** start **

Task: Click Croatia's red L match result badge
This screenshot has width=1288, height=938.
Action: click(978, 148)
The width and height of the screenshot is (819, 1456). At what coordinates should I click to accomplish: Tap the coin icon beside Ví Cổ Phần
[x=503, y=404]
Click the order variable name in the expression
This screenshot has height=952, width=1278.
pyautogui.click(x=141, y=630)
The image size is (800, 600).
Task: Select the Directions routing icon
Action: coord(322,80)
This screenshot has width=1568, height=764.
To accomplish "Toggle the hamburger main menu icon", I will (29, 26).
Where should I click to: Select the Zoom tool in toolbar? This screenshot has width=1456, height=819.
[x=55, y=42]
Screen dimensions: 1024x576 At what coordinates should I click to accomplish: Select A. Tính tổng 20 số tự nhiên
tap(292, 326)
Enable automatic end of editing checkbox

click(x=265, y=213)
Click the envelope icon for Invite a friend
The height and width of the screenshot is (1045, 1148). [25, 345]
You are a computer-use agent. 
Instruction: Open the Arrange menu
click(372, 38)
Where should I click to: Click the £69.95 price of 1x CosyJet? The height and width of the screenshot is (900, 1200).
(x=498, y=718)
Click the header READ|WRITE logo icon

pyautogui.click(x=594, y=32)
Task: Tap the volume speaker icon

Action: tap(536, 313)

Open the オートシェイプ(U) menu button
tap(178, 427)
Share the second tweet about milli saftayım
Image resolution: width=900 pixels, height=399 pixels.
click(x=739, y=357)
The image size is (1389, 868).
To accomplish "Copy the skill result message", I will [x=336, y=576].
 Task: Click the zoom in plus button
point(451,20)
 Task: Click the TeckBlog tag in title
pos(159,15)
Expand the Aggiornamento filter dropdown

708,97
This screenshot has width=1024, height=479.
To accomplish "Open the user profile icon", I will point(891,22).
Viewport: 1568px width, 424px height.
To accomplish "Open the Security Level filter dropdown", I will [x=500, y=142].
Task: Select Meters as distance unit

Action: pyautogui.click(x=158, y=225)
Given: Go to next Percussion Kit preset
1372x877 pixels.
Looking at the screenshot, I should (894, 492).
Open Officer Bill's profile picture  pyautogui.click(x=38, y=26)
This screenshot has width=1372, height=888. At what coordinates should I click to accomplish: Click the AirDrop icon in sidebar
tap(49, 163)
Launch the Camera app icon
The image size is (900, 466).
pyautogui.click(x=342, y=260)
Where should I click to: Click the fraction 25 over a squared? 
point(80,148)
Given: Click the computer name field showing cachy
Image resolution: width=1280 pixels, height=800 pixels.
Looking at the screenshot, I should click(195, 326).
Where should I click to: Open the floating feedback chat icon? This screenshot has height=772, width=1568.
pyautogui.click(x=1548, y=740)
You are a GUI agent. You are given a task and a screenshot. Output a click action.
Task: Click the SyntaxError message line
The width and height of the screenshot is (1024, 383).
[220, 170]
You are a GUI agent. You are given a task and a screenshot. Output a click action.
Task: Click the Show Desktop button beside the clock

** end **

__OBJECTIVE__:
Output the lines of the records above, from the line with "Task: Click the zoom in plus button" through the end of the records, as a Markdown table with the columns Row and Text, skipping any blank lines.

__EXPECTED OUTPUT__:
| Row | Text |
|---|---|
| 1 |  Task: Click the zoom in plus button |
| 2 | point(451,20) |
| 3 |  Task: Click the TeckBlog tag in title |
| 4 | pos(159,15) |
| 5 | Expand the Aggiornamento filter dropdown |
| 6 | 708,97 |
| 7 | This screenshot has width=1024, height=479. |
| 8 | To accomplish "Open the user profile icon", I will point(891,22). |
| 9 | Viewport: 1568px width, 424px height. |
| 10 | To accomplish "Open the Security Level filter dropdown", I will [x=500, y=142]. |
| 11 | Task: Select Meters as distance unit |
| 12 | Action: pyautogui.click(x=158, y=225) |
| 13 | Given: Go to next Percussion Kit preset |
| 14 | 1372x877 pixels. |
| 15 | Looking at the screenshot, I should (894, 492). |
| 16 | Open Officer Bill's profile picture  pyautogui.click(x=38, y=26) |
| 17 | This screenshot has width=1372, height=888. At what coordinates should I click to accomplish: Click the AirDrop icon in sidebar |
| 18 | tap(49, 163) |
| 19 | Launch the Camera app icon |
| 20 | The image size is (900, 466). |
| 21 | pyautogui.click(x=342, y=260) |
| 22 | Where should I click to: Click the fraction 25 over a squared?  |
| 23 | point(80,148) |
| 24 | Given: Click the computer name field showing cachy |
| 25 | Image resolution: width=1280 pixels, height=800 pixels. |
| 26 | Looking at the screenshot, I should click(195, 326). |
| 27 | Where should I click to: Open the floating feedback chat icon? This screenshot has height=772, width=1568. |
| 28 | pyautogui.click(x=1548, y=740) |
| 29 | You are a GUI agent. You are given a task and a screenshot. Output a click action. |
| 30 | Task: Click the SyntaxError message line |
| 31 | The width and height of the screenshot is (1024, 383). |
| 32 | [220, 170] |
| 33 | You are a GUI agent. You are given a task and a screenshot. Output a click action. |
| 34 | Task: Click the Show Desktop button beside the clock |